Задание:
Оформите в виде нумерованного списка отрезок от строки, содержащей «Switch to the Temperature tab», до строки, содержащей «click(108, 304)», включая обе. Пустые строки пропустите.

Исходные строки:
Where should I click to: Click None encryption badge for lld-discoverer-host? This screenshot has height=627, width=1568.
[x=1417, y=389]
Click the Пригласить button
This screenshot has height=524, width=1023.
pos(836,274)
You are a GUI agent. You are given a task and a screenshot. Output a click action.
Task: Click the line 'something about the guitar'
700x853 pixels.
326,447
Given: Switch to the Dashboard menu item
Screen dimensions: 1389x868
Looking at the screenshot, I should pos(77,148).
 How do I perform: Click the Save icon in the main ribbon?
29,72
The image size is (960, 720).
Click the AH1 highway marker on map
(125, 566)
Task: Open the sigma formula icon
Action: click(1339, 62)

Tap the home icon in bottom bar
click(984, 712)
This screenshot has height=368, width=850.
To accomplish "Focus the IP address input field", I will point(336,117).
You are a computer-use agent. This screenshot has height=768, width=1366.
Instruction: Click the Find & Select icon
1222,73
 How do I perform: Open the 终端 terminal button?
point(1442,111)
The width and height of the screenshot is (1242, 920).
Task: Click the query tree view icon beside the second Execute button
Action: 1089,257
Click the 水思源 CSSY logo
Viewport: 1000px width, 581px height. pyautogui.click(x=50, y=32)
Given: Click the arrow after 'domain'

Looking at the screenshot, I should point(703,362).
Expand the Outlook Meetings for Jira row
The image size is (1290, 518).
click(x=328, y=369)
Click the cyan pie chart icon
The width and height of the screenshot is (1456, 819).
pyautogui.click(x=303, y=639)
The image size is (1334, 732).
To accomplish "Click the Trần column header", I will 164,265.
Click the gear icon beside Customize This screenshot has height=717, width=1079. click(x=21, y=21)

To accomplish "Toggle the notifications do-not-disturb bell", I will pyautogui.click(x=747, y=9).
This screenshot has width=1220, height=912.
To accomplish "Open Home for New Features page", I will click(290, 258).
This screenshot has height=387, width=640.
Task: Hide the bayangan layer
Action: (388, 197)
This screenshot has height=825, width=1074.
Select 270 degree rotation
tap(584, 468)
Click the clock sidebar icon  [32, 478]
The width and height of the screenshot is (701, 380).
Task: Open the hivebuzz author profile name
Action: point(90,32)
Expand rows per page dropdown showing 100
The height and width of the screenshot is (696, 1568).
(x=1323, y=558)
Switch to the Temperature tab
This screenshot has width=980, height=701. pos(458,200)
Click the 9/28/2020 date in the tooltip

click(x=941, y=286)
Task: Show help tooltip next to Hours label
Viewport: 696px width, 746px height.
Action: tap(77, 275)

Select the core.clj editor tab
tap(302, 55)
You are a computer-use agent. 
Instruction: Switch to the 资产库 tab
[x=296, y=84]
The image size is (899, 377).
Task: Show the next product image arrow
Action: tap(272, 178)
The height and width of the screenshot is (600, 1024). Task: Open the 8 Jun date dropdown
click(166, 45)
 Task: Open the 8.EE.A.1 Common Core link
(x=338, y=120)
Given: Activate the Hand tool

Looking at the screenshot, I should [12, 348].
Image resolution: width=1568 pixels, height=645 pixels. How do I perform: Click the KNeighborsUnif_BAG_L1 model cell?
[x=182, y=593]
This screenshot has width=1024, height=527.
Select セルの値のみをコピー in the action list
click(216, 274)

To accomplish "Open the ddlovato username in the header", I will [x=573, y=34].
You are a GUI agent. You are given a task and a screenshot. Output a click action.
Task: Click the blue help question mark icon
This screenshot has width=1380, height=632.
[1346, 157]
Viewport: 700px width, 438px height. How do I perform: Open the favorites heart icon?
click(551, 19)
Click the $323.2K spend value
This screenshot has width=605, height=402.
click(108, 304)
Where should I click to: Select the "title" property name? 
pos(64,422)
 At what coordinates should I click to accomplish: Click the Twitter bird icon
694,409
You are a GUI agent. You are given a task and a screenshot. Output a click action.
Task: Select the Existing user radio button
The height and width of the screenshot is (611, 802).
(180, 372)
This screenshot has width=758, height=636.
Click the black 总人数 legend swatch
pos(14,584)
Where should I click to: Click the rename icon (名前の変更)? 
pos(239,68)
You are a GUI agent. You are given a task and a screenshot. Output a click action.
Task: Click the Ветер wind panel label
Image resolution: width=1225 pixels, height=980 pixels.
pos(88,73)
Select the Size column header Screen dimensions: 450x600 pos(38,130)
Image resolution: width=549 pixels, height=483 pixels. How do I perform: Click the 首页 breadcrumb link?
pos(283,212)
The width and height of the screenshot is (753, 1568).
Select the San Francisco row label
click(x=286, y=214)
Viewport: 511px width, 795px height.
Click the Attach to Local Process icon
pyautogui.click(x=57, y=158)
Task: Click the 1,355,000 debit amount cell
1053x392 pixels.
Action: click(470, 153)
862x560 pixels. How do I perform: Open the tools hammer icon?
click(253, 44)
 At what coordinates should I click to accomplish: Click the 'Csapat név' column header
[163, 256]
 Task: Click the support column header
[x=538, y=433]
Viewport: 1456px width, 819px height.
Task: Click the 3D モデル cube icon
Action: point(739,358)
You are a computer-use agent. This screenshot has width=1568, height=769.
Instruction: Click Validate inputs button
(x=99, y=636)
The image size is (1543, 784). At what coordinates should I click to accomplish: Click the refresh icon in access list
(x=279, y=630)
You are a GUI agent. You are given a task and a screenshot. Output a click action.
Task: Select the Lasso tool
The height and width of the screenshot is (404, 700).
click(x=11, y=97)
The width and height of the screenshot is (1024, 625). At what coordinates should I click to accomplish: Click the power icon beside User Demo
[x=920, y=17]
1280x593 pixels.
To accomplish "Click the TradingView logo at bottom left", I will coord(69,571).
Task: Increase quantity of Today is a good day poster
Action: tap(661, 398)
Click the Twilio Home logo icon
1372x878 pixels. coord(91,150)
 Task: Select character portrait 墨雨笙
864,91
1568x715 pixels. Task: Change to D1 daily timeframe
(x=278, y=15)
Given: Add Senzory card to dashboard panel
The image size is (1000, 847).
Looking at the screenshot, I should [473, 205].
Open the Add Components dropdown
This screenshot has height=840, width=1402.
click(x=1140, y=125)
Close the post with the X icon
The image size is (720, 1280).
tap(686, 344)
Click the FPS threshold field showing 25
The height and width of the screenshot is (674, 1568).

Ответ:
1. Switch to the Temperature tab
2. This screenshot has width=980, height=701. pos(458,200)
3. Click the 9/28/2020 date in the tooltip
4. click(x=941, y=286)
5. Task: Show help tooltip next to Hours label
6. Viewport: 696px width, 746px height.
7. Action: tap(77, 275)
8. Select the core.clj editor tab
9. tap(302, 55)
10. You are a computer-use agent. 
11. Instruction: Switch to the 资产库 tab
12. [x=296, y=84]
13. The image size is (899, 377).
14. Task: Show the next product image arrow
15. Action: tap(272, 178)
16. The height and width of the screenshot is (600, 1024). Task: Open the 8 Jun date dropdown
17. click(166, 45)
18.  Task: Open the 8.EE.A.1 Common Core link
19. (x=338, y=120)
20. Given: Activate the Hand tool
21. Looking at the screenshot, I should [12, 348].
22. Image resolution: width=1568 pixels, height=645 pixels. How do I perform: Click the KNeighborsUnif_BAG_L1 model cell?
23. [x=182, y=593]
24. This screenshot has width=1024, height=527.
25. Select セルの値のみをコピー in the action list
26. click(216, 274)
27. To accomplish "Open the ddlovato username in the header", I will [x=573, y=34].
28. You are a GUI agent. You are given a task and a screenshot. Output a click action.
29. Task: Click the blue help question mark icon
30. This screenshot has width=1380, height=632.
31. [1346, 157]
32. Viewport: 700px width, 438px height. How do I perform: Open the favorites heart icon?
33. click(551, 19)
34. Click the $323.2K spend value
35. This screenshot has width=605, height=402.
36. click(108, 304)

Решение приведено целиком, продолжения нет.